## Task prompt
Among these entries, how many lines have the string "computer" in them? Only the number is needed.

## Records supplied
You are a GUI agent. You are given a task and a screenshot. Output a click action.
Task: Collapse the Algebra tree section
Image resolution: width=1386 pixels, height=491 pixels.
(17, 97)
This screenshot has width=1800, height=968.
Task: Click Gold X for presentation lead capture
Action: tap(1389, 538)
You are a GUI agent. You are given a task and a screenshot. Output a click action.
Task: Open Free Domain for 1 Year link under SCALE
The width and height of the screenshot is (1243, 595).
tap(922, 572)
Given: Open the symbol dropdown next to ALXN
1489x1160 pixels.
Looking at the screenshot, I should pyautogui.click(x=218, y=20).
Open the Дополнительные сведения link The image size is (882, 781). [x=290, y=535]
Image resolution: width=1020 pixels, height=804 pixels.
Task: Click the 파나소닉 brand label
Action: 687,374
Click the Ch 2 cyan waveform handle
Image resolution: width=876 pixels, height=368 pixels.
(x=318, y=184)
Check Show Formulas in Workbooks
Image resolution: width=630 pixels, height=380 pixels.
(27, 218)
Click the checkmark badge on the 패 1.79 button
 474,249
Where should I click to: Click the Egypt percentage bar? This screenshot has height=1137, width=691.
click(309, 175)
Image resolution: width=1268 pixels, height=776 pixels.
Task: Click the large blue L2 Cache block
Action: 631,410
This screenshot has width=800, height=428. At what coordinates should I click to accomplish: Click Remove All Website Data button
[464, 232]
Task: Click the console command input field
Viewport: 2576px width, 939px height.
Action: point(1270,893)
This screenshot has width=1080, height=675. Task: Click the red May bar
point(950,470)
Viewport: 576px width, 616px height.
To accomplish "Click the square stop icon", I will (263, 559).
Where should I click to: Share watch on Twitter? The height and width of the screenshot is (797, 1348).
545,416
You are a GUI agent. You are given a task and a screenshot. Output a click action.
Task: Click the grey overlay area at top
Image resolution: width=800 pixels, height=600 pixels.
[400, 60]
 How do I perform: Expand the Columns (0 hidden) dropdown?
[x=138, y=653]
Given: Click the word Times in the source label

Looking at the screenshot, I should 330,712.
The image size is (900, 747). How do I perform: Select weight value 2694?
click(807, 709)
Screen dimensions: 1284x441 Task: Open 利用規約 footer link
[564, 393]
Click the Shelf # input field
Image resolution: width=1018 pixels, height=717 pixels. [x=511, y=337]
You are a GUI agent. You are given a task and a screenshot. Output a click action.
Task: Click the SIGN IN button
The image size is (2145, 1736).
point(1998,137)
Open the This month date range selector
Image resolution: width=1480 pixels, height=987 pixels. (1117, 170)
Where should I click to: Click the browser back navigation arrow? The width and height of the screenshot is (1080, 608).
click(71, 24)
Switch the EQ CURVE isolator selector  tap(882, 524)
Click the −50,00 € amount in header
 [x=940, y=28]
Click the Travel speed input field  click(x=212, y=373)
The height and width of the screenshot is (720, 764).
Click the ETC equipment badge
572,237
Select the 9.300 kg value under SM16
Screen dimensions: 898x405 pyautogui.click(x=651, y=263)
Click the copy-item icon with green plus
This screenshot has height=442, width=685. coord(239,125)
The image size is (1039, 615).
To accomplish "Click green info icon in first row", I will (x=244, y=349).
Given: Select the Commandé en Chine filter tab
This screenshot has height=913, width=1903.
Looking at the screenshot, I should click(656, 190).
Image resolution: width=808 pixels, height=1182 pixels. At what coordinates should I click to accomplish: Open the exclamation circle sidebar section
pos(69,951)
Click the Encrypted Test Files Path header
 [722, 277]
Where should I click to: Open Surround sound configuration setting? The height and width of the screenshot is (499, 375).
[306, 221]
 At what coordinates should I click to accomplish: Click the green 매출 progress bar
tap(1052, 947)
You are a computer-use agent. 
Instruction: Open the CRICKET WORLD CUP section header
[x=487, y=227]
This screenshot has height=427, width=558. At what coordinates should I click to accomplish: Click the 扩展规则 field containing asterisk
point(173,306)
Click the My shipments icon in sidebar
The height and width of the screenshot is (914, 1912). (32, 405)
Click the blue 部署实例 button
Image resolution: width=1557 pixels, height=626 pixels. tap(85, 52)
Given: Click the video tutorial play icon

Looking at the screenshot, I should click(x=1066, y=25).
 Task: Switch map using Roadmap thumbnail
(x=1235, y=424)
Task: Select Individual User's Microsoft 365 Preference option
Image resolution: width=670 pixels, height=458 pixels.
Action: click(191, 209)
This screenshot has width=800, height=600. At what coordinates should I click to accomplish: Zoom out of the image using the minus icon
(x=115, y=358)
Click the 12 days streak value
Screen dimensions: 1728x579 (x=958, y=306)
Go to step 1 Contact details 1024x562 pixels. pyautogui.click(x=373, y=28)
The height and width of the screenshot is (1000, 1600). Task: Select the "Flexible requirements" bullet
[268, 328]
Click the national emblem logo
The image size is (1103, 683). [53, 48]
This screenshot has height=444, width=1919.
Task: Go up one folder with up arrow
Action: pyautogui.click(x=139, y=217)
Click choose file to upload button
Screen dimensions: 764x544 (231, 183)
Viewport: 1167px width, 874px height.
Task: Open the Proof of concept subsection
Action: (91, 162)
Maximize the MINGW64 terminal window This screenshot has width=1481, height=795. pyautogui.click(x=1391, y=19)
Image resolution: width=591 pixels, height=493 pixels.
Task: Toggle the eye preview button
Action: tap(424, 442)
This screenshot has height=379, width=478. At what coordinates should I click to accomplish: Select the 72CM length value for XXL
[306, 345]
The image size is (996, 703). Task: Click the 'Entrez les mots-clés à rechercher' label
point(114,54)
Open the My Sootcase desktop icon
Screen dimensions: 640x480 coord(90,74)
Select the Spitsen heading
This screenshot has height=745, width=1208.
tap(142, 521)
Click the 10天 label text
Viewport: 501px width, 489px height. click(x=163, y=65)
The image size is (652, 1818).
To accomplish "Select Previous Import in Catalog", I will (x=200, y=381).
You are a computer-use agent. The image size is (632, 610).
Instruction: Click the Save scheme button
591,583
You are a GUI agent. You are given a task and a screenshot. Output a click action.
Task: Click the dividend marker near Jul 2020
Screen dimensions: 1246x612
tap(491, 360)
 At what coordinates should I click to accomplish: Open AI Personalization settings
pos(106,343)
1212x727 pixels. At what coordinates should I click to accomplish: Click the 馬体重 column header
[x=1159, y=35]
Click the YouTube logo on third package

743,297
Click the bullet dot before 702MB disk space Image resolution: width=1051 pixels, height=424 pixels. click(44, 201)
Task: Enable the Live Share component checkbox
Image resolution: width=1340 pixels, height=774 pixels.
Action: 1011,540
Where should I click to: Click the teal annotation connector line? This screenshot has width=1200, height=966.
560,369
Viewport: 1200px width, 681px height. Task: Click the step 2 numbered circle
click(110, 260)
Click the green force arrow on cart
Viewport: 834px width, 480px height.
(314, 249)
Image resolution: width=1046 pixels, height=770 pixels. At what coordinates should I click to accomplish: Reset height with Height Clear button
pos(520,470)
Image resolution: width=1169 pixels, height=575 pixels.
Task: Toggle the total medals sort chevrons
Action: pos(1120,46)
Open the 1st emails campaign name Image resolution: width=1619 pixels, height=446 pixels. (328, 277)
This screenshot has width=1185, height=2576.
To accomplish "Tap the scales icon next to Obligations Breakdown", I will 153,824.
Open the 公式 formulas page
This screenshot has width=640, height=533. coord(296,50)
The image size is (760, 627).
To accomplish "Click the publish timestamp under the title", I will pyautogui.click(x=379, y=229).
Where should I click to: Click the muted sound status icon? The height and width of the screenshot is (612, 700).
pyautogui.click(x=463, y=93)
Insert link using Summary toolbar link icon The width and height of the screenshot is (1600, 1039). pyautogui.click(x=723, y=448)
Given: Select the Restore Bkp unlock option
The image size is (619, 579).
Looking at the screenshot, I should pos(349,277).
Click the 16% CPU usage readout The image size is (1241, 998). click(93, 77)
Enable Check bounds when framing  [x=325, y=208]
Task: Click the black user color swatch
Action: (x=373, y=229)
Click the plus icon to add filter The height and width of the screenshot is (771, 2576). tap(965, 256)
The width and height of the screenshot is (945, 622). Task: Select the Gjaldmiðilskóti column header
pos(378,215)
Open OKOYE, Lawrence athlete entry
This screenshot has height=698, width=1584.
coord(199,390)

## Exercise response
2